Bei welchen Themen liegen Sie besonders über Kreuz?
Zabel: Der krasseste Streitpunkt war Nord Stream 2. Aus meiner Sicht ist dieses Projekt untragbar. Auch, was die Beziehungen zu Russland betrifft, gehen wir komplett auseinander. Ihr redet da mit einem Diktator, da sollte man etwas selbstbewusster auftreten ...
Blaudszun: Da grätsche ich gleich mal rein. Es ist wichtig, mit der russischen Zivilbevölkerung zu sprechen und sie zu stärken. Ich war selbst in Russland, auch in der Schule, und habe mit vielen Leuten aus verschiedenen Lebensbereichen gesprochen. Ja, es braucht klare Grenzen und ein starkes Selbstbewusstsein gegenüber der russischen Regierung. Hier muss aber zwischen Bevölkerung und Regime unterschieden werden. Mir ist wichtig, dass wir im Dialog bleiben. Russland ist eine Weltmacht, sie einfach zu ignorieren, kann trotz aller fundamentalen Unterschiede kein Weg sein.
Zabel: Auf der einen Seite der Herrscher und auf der anderen Seite das Volk. Das kann und sollte man ja auch gar nicht trennen.
Gibt es umgekehrt ein Thema, wo Sie sogar so weit gehen würden, in die jeweils andere Partei einzutreten?
Zabel: Das geht zu weit! Aber wir treten beide für ostdeutsche Interessen ein. Wir wollen, dass Ostdeutsche in Spitzen- und Führungspositionen sichtbarer werden.
Blaudszun: Das gleiche betrifft junge Frauen, insbesondere in der Politik. Wir beide unterscheiden uns da vielleicht bei dem Weg, aber unser Ziel ist dasselbe. Ich bin sehr stark für eine Frauenquote, ich weiß ja nicht, wie Du das siehst?
Zabel: Ja, ich bin auch für eine Frauenquote. Damit bekomme ich aber Probleme in meiner Partei. Es ist schön, dass die CDU die erste
Zabel: "Mich hat Angela Merkel motiviert"
Werden Sie Angela Merkel vermissen?
Zabel: Ja, voll. Vor allem ihr politischer Stil: Dieses Bescheidene, dass es ihr um die Sache ging, das alles trifft man nicht so oft in der Politik. Das war so schön.

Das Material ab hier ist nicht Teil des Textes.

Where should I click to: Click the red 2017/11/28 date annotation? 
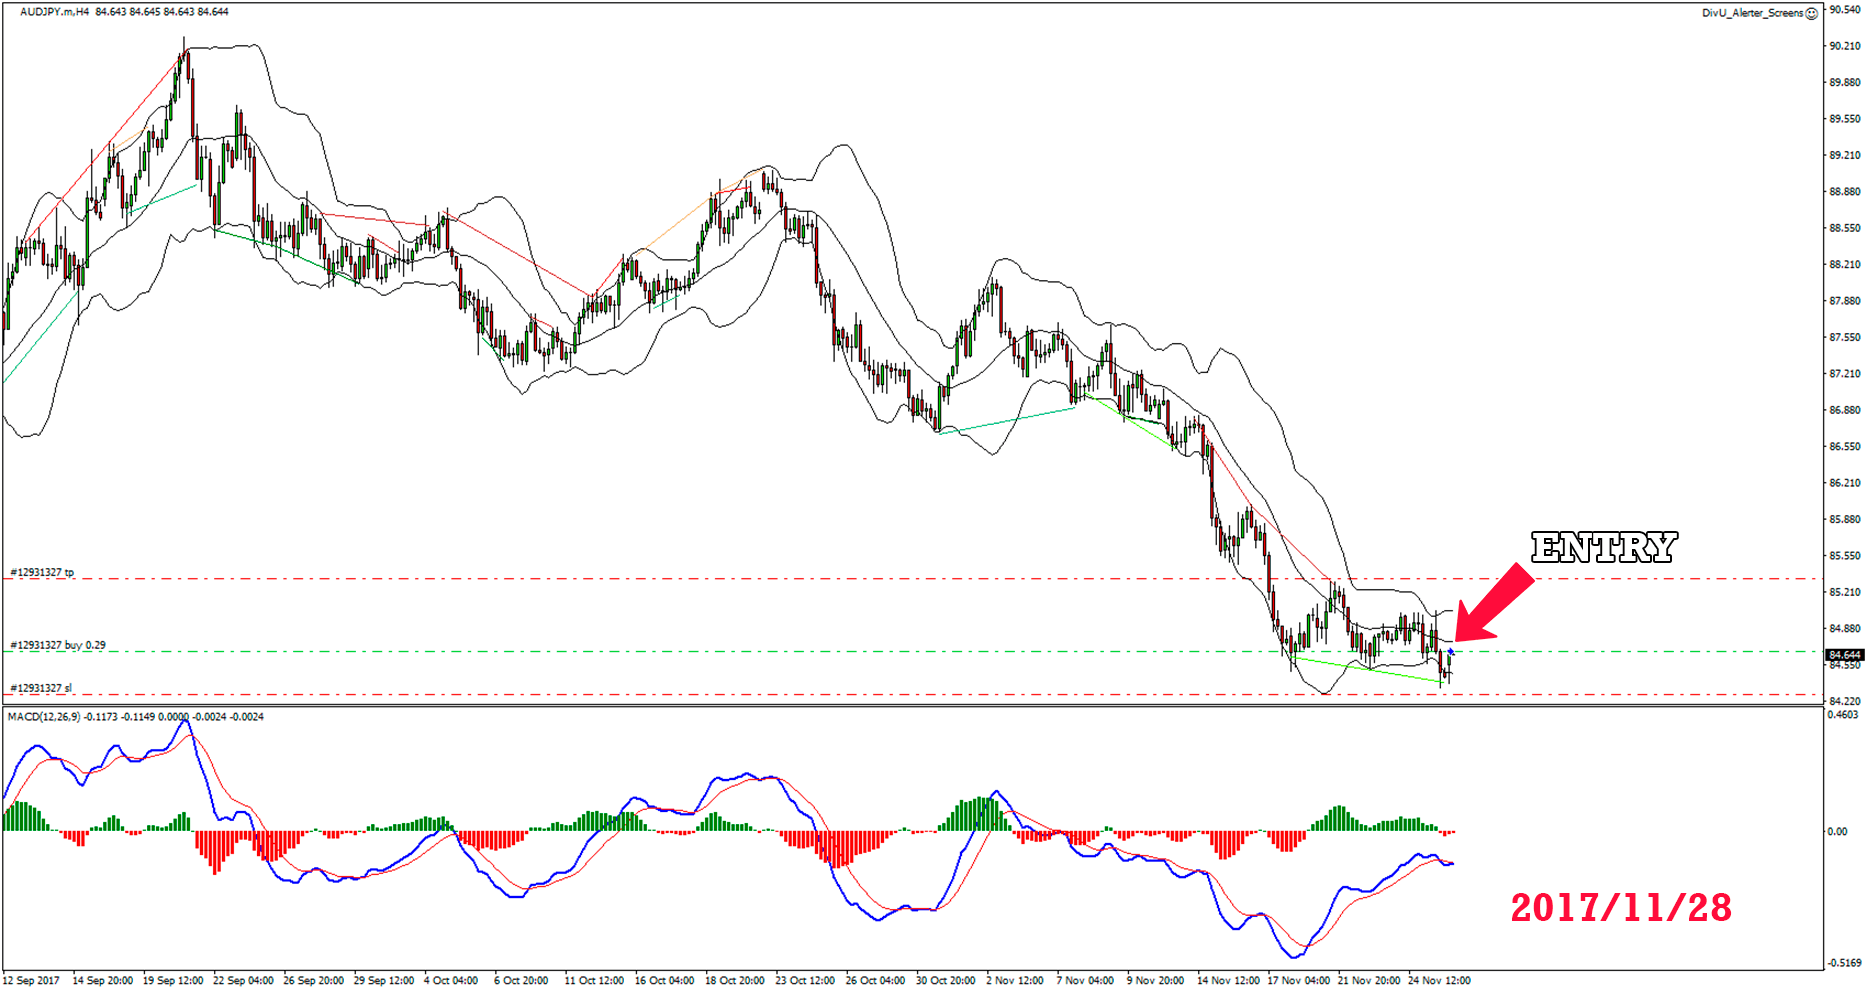pyautogui.click(x=1620, y=907)
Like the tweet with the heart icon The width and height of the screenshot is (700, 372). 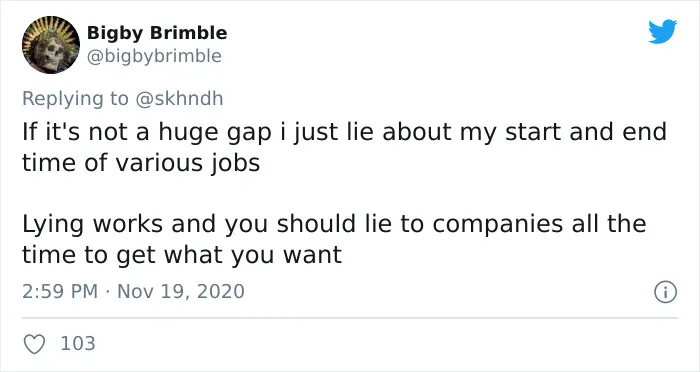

Blaudszun: Nein, ich werde sie nicht vermissen, denn unser Land muss vorankommen. Unter der Merkel-Regierung ist viel verschlafen worden. Jetzt freue ich mich auf eine hoffentlich progressive Zukunft mit den notwendigen Investitionen. Ich bin der Kanzlerin aber für die 16 Jahre dankbar, in der sie unser Land verlässlich in der Welt vertreten hat.
Zabel: Und sie ist natürlich eine Frau – für kleine Mädchen war das super.
Blaudszun: Sie hat daraus aber in ihrer Regierungszeit zu wenig gemacht.
Zabel: Wenn man, wie in der Politik, zum Großteil mit Männern umgeben ist, dann ist das schon eine Ausnahme, als Frau so weit zu kommen. Das hat mich motiviert.
Ostdeutschland, ländlicher Raum und weiblich – wie sind Sie beide eigentlich in die Politik gekommen?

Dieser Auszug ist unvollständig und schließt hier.